- **Information provided**
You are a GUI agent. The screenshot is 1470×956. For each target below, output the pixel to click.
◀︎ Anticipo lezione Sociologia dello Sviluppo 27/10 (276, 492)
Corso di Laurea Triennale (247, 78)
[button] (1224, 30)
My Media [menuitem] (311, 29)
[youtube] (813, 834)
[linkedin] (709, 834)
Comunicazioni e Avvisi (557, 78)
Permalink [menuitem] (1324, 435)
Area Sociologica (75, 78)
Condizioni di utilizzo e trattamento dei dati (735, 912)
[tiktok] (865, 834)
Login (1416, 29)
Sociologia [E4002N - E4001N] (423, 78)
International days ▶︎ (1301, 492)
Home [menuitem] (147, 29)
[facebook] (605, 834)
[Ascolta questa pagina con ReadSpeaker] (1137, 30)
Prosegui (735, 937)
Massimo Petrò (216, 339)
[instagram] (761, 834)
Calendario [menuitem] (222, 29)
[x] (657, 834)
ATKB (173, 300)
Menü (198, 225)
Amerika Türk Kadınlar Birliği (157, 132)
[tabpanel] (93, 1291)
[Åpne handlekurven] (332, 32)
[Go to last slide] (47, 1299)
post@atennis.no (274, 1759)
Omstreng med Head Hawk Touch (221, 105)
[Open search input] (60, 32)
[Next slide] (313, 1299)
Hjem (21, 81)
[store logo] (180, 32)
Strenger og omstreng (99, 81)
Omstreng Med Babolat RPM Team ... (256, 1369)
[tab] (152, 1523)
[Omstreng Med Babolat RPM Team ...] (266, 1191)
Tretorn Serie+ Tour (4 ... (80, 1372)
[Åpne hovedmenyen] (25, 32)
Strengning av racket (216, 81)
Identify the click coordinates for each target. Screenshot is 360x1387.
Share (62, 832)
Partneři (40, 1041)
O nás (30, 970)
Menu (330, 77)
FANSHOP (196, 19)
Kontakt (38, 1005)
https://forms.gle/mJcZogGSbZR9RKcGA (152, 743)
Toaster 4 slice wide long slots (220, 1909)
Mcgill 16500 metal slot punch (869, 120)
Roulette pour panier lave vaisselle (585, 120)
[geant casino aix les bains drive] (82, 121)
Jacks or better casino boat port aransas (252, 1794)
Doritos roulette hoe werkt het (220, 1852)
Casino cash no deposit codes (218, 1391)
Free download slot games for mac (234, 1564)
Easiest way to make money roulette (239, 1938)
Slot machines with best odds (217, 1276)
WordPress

- **Work task**
Could you reproduce exactly the lines of the entries above, from the one with "https://forms.gle/mJcZogGSbZR9RKcGA (152, 743)" through the one with "Doritos roulette hoe werkt het (220, 1852)", and nothing else?

- **Answer section**
https://forms.gle/mJcZogGSbZR9RKcGA (152, 743)
Toaster 4 slice wide long slots (220, 1909)
Mcgill 16500 metal slot punch (869, 120)
Roulette pour panier lave vaisselle (585, 120)
[geant casino aix les bains drive] (82, 121)
Jacks or better casino boat port aransas (252, 1794)
Doritos roulette hoe werkt het (220, 1852)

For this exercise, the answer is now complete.